Every year, In Reel Deep’s "best of" list provides an opportunity for both Andrew Johnson and Steve Cimino to ramble lovingly about their favorite films from the last 12 months. This combined offering contains their co-sponsored five favorites of 2018, along with five others from each of them (and an honorable mention for the few they just couldn't ignore). As always, each section is listed in alphabetical order.
Steve’s note: This will sound like an insult, but to me 2018 was the year of 2.5 stars. Maybe that’s because I had MoviePass and saw pretty much everything that was in theaters, but look at this short list: First Man, Spider-Man: Into the Spider-Verse, The Sisters Brothers, Isle of Dogs, Avengers: Infinity War, Mission: Impossible - Fallout, Annihilation, Hereditary, Black Panther, Support the Girls, mid90s, Game Night, Blockers.
To paraphrase the great John Cena, star of Blockers, some of y’all loved those movies and some of y’all hated them. But still, whether big-budget blockbusters or small-scale dramas, they were all pretty damn captivating. And none of those are even close to my top 10! I feel like we say this every 12 months, but 2018 was a good year at the movies. Let’s talk about how good by going through the best.

Supplied material —
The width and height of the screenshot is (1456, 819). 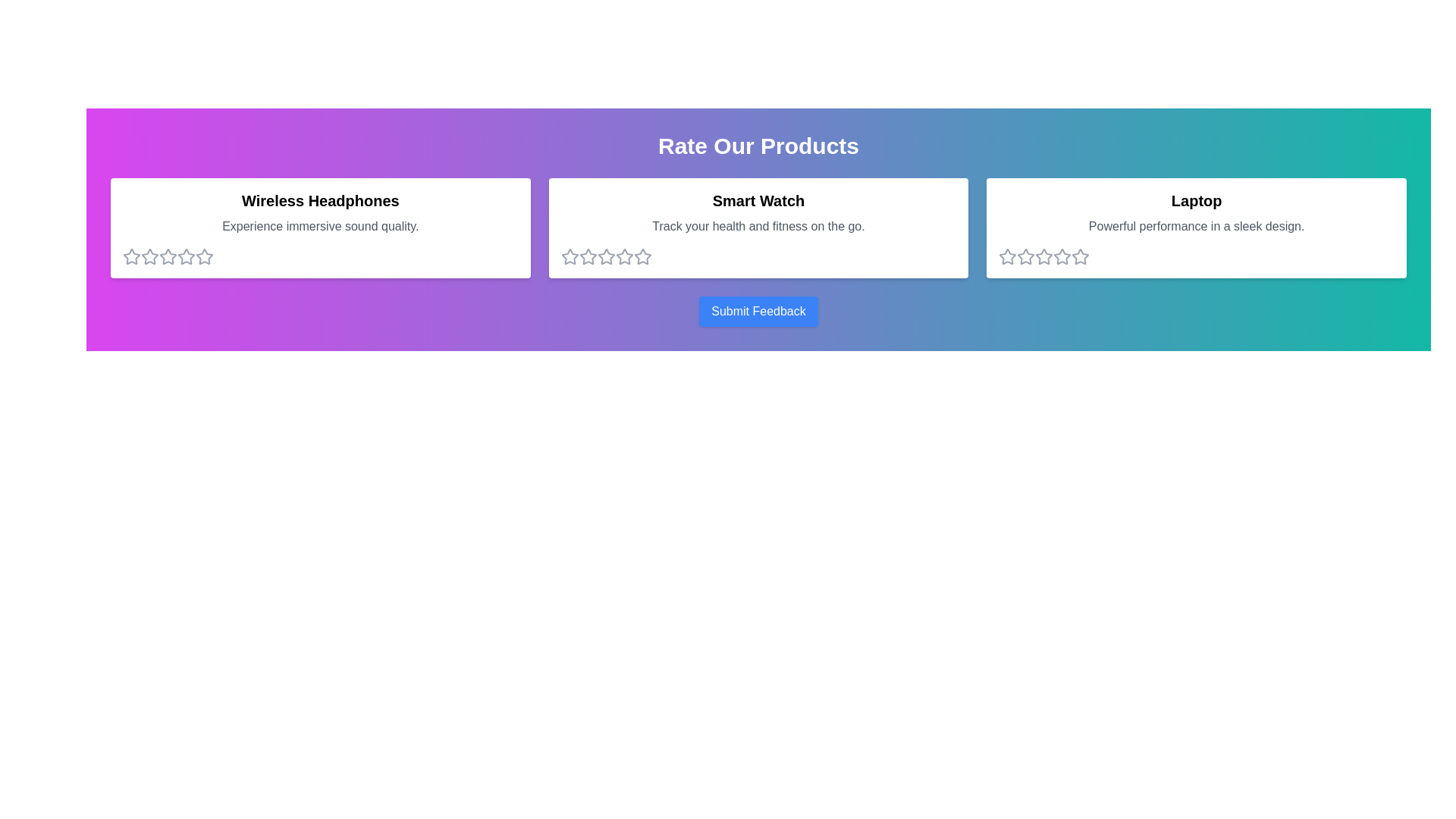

Written problem — Reproduce the passage of the best-films-of-2018 article above, starting with "Steve’s note: This" and going on through "Game Night, Blockers.".

Problem solution —
Steve’s note: This will sound like an insult, but to me 2018 was the year of 2.5 stars. Maybe that’s because I had MoviePass and saw pretty much everything that was in theaters, but look at this short list: First Man, Spider-Man: Into the Spider-Verse, The Sisters Brothers, Isle of Dogs, Avengers: Infinity War, Mission: Impossible - Fallout, Annihilation, Hereditary, Black Panther, Support the Girls, mid90s, Game Night, Blockers.